House approves bill to crack down on offshore drilling, remove liability cap in oil spills

By Matthew Daly, AP
Friday, July 30, 2010

House approves bill on drilling, oil spills

WASHINGTON — The House approved a bill Friday to boost safety standards for offshore drilling, remove a federal cap on economic liability for oil spills and impose new fees on oil and gas production.

Democratic leaders hailed the bill as a comprehensive response to the Gulf of Mexico oil spill and said it would increase drilling safety and crack down on oil companies such as BP. Companies with significant workplace safety or environmental violations over the preceding seven years would be banned from new offshore drilling permits.

Republicans and some-oil state Democrats opposed the measure, calling it a federal power grab that would raise energy prices and kill thousands of American jobs because of the new fees and liability provision.

Rep. Nick Rahall, D-W.Va., the bill’s main sponsor, said the legislation would be a tribute to the 11 oil rig workers who were killed when the BP well exploded in April by creating strong new safety standards for offshore drilling, ending the revolving door between government regulators and industry and holding BP and other oil companies accountable for accidents.

“While we may not know the exact cause of the incident, we clearly know what contributed to it.

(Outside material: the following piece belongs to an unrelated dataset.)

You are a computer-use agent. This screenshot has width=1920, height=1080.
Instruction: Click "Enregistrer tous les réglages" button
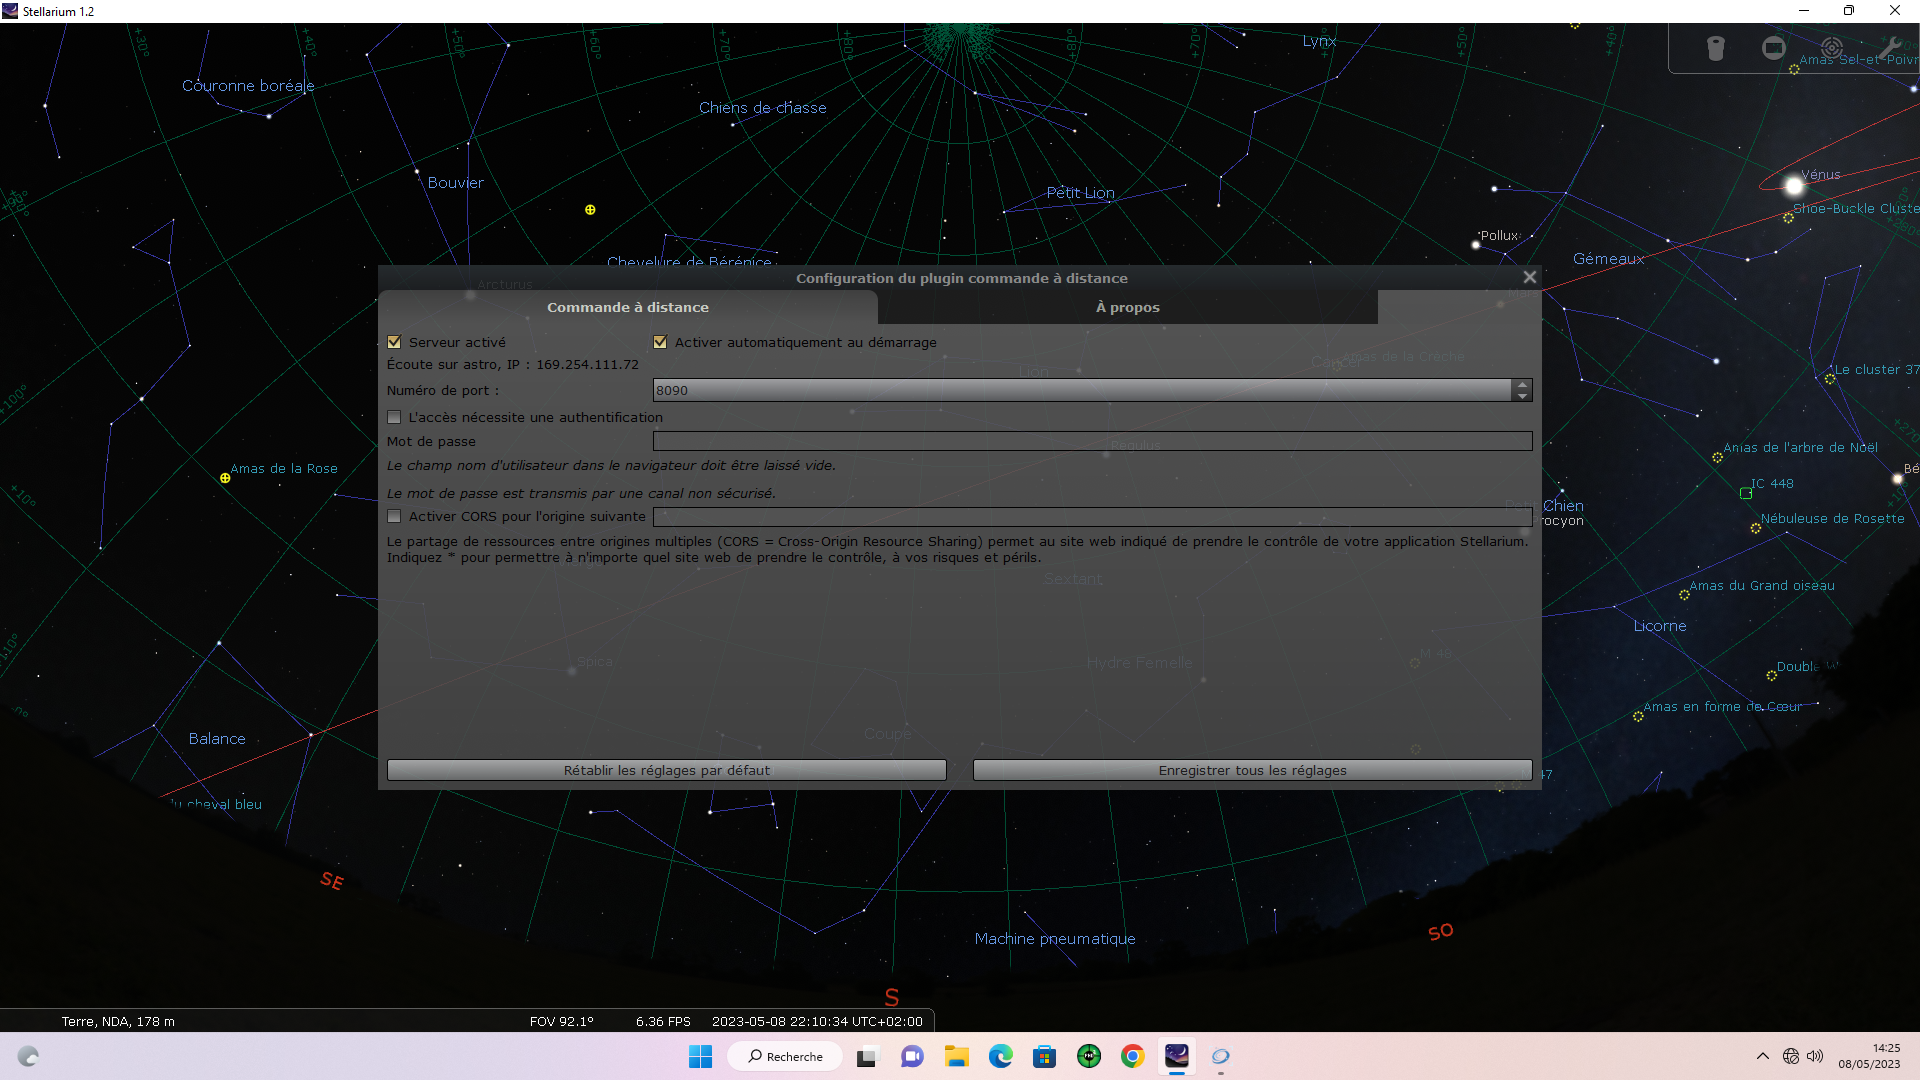coord(1252,770)
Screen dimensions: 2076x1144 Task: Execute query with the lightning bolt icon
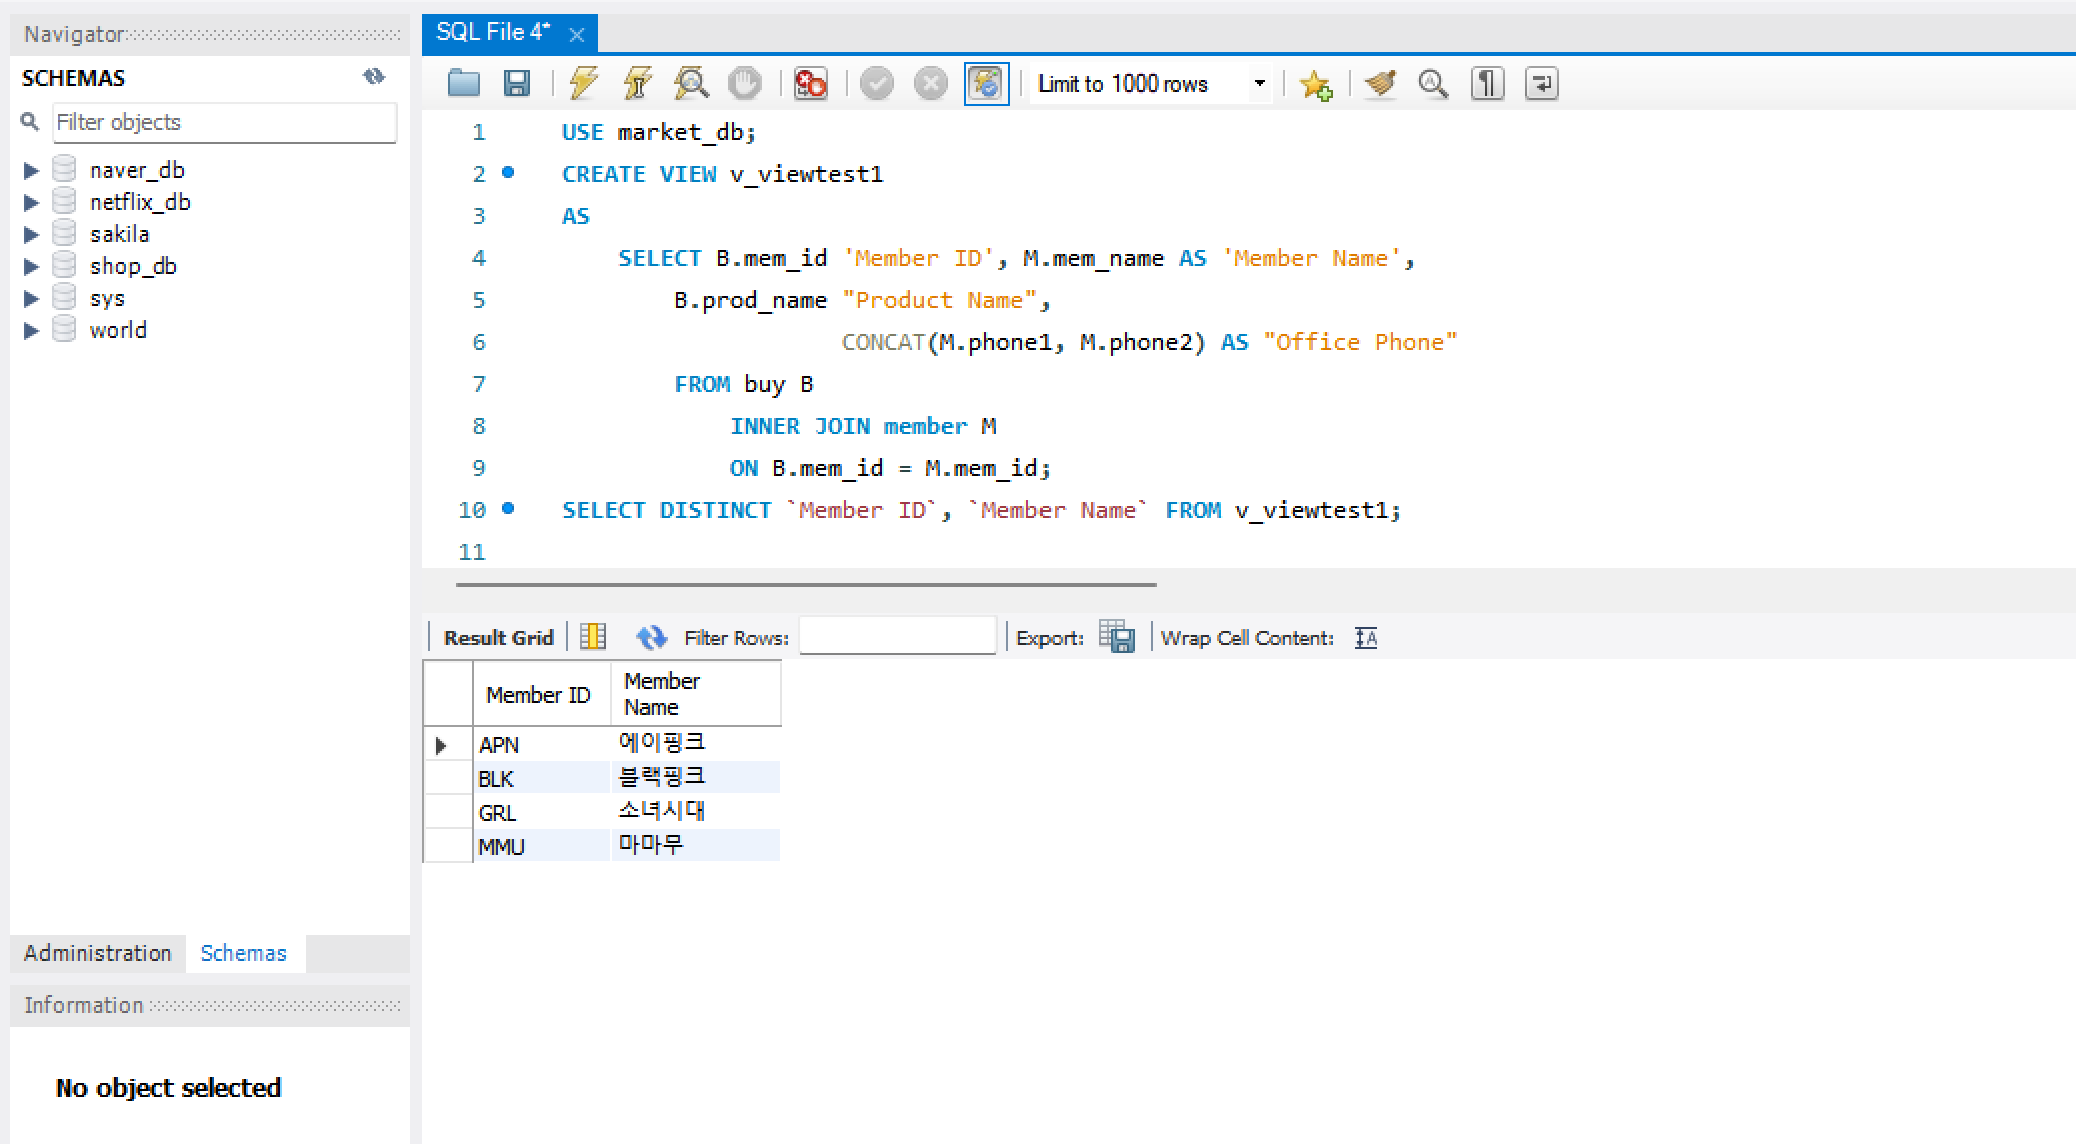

A culture of cozy relationships that had regulators interviewing for jobs on the same rigs they were supposed to be inspecting,” said Rahall, who is chairman of the House Natural Resources Committee.

The legislation, which passed 209-193, has yet to be taken up in the Senate, where partisan disagreements will likely delay final consideration of a joint House-Senate bill until after the August congressional recess.

The House bill includes a provision sponsored by Rep. Charlie Melancon, D-La., that would modify a six-month moratorium on deepwater drilling, so that some drilling permits could be approved on a rig-by-rig basis if the Interior Department determines a rig meets new safety requirements. The drilling moratorium imposed by Interior Secretary Ken Salazar would remain in effect, and Salazar would retain power over whether to approve a permit.

The bill also would remove the current $75 million cap on economic damages to be paid by oil companies after major spills and increases to $300 million the financial responsibility offshore operators must demonstrate in most cases. And it would create new “conservation” fees on oil and natural gas extracted from land or water controlled by the federal government.

Those provisions prompted sharp criticism from Republicans.

“In typical Democrat fashion, this bill overtaxes, over-regulates, and costs American jobs,” said Rep. John Mica, R-Fla.

Rep. Doc Hastings of Washington state, the top Republican on the House Natural Resources Committee, said removing the liability cap could devastate small and medium-sized drillers.

Hastings called the new fees on oil and gas production a “$22 billion energy tax” that would cost jobs and raise energy prices. The Congressional Budget Office estimates that the $2 per barrel fee on oil and a similar fee on natural gas could bring in $22.5 billion over the next decade.

Earlier Friday, the House approved a separate bill to extend whistleblower protections to oil and gas workers who report hazardous conditions or other problems. The whistleblower bill will be added to the oil spill legislation when it is sent to the Senate.

“A whistleblower may be the only thing standing between a safe workplace and a catastrophe,” said Rep. George Miller, D-Calif., the bill’s sponsor. “No worker should ever have to choose between his life and his livelihood.”

Rep. Jay Inslee, D-Wash., said the bill setting new drilling standards and removing the liability cap was the least Congress could do to respond to such a major catastrophe.

Rahall said the legislation would end a “trust-but-don’t-verify” attitude about safety where drilling plans were rubber stamped by federal regulators and industry often wrote its own rules.

The bill would put into law actions already taken by the Obama administration to break Interior’s former Minerals Management Service into three parts, separating safety enforcement and regulation from economic activities such as issuing oil leases and collecting royalties.

Since the BP spill the agency has been renamed the Bureau of Ocean Energy Management, Enforcement and Regulation, and a new director, Michael Bromwich, has been appointed.

Associated Press writer Frederic J. Frommer contributed to this story.